A multicentre, open label, single-arm, phase 3b study (CONSONANCE) to assess the effectiveness and safety of ocrelizumab in patients with primary and secondary progressive multiple sclerosis: year-1 interim analysis
Giancarlo Comi1, Robert Bermel2, Amit Bar-Or3, Marisa McGinley2, Douglas Arnold4, Roland Henry5, Ralph Benedict6, Pavan Bhargava7, Helmut Butzkueven8, Declan Chard9, Guy Gherardi10, Owain Howell11, Christine Lebrun-Frenay12, Letizia Leocani13, Agne Kazlauskaite10, Thomas Kuenzel10, Xavier Montalban14, Maria Pia Sormani15, Finn Sellebjerg16, Licinio Craveiro10, Catherine Lubetzki17
1Vita Salute San Raffaele University, Casa di Cura del Policlinico, 2Cleveland Clinic, 3University of Pennsylvania, 4McGill University and NeuroRx, 5University of California, 6University at Buffalo, 7John Hopkins University, 8Monash University, 9NMR Research Unit, University College London and National Institute for Health Research, University College London Hospitals, 10Roche, 11Swansea University, 12Centre Hospitalier Universitaire de Nice, Université Côte d’Azur UR2CA, 13Vita Salute San Raffaele University, 14Vall d'Hebron University Hospital, 15University of Genoa, 16Copenhagen University Hospital, 17APHP Sorbonne University
Objective:
To report year-1 interim analysis results of the single-arm, phase 3b CONSONANCE study (NCT03523858) designed to evaluate effectiveness and safety of ocrelizumab in patients with primary (PPMS) or secondary progressive multiple sclerosis (SPMS).
Background:
Few treatment options are available for patients with progressive MS, with ocrelizumab being the only approved treatment for PPMS. CONSONANCE is the first trial to explore the effect of ocrelizumab in both forms of progressive MS.
Design/Methods:
Eligible patients receive ocrelizumab 600 mg every 24 weeks for up to 4 years.
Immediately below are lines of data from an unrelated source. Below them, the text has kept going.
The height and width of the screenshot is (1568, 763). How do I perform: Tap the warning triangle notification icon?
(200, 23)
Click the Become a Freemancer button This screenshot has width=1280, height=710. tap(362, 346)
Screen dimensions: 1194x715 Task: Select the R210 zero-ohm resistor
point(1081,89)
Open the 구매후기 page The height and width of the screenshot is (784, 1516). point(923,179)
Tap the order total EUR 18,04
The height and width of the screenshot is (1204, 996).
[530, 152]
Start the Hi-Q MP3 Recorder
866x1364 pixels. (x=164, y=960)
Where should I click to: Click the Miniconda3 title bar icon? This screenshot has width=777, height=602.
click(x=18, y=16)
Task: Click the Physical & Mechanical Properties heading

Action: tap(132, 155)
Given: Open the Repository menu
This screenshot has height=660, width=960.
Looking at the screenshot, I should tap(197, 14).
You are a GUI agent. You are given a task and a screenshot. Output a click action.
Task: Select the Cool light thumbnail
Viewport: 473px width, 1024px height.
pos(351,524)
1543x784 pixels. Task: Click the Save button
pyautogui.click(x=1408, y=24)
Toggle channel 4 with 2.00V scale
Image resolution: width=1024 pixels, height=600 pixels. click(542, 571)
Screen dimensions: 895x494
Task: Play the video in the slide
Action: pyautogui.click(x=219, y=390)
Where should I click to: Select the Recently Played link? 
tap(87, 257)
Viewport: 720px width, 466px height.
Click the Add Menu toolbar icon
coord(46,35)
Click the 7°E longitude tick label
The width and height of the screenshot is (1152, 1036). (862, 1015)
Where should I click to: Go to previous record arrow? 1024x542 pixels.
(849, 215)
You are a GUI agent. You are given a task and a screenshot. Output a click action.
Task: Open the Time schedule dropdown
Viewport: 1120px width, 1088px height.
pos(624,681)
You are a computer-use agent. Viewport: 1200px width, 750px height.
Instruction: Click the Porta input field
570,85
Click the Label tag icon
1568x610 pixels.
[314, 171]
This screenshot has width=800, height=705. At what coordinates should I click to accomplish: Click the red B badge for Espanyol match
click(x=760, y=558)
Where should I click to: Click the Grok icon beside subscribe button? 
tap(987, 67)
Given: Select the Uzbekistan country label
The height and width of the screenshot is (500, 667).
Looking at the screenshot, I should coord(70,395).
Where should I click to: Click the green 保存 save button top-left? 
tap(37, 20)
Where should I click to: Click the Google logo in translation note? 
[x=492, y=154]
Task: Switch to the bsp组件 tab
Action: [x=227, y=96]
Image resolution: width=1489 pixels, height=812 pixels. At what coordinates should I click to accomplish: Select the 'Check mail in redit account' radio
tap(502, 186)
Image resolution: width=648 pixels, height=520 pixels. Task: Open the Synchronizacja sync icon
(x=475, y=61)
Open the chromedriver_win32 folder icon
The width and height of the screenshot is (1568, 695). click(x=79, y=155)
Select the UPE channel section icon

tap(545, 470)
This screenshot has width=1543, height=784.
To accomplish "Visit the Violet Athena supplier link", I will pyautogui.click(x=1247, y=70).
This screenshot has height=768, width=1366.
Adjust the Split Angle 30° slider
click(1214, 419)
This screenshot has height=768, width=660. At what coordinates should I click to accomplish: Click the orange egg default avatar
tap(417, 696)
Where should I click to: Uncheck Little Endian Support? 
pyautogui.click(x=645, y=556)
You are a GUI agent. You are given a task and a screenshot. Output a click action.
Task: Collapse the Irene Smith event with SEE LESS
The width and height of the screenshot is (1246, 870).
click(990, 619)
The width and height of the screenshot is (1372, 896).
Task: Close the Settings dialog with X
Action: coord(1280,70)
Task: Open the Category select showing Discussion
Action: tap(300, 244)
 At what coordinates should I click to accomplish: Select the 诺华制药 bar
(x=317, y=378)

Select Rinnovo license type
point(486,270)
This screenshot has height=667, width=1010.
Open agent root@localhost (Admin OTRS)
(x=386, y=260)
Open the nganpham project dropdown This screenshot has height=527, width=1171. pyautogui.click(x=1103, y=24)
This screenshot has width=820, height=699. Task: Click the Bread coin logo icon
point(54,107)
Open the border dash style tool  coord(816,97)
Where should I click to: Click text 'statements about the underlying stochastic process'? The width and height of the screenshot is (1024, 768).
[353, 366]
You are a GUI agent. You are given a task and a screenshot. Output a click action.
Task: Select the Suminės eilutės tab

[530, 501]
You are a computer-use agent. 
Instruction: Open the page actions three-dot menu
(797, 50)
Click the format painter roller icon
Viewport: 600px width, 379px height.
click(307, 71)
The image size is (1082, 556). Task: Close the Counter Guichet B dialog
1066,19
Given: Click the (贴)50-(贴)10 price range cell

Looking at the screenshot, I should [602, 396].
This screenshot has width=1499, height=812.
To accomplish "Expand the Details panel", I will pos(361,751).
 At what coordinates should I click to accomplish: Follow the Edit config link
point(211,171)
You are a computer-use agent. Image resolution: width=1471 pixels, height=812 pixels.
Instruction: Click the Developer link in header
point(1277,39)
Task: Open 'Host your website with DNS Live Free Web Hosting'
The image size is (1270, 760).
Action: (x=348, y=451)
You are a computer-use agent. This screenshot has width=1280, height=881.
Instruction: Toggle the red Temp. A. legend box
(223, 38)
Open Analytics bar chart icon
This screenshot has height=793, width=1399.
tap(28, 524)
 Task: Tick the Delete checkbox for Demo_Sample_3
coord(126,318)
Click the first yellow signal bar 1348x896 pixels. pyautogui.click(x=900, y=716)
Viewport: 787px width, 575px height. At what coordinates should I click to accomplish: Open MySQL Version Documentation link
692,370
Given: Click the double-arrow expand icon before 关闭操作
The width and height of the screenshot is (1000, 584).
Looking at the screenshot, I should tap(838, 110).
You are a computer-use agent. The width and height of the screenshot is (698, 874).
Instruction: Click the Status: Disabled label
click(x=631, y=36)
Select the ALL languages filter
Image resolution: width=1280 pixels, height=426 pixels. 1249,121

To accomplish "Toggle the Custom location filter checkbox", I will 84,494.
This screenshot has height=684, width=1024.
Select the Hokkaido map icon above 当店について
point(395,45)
Primary endpoints include (1) No Evidence of Progression (NEP) defined as absence of 24‐week confirmed clinical progression (as measured by increase in EDSS score; ≥20% increase in 25-foot walk test [25FWT]; ≥20% increase in nine-hole peg test [9HPT]) and (2) No Evidence of Progression or Active Disease (NEPAD) defined as NEP plus absence of protocol-defined relapses, new/enlarging T2 lesions (N/E-T2) or T1 gadolinium-enhancing lesions. 
Results:
The analysis included 629 (SPMS 325; PPMS 304) patients (mean age 48.5 years, 52.3% female). At baseline, median (interquartile-range) EDSS score was 5.5 (4.0–6.0), and times for 9HPT and 25FWT were 32.6 (15.7) and 14.9 (17.0) seconds, respectively. During year 1, 457/610 (74.9%) patients showed NEP (SPMS 78.2%; PPMS 71.3%) and 361/615 (58.7%) had NEPAD (SPMS 58.9%; PPMS 58.4%). Progression was mostly driven by 25FWT (16.1%), and activity by N/E-T2 (19.3%, detected almost exclusively in the first 6 months). In total, 473/629 (75.2%) patients had ≥1 adverse event (AE), and 42/629 (6.7%) experienced ≥1 serious AE. One death was reported.
Conclusions:

Effectiveness and safety were similar for patients with SPMS and PPMS and outcomes were consistent with results from the phase 3 trial ORATORIO, suggesting treatment with ocrelizumab over 1 year is associated with low levels of disease progression and activity in both forms of progressive MS. Longer-term treatment in CONSONANCE is ongoing.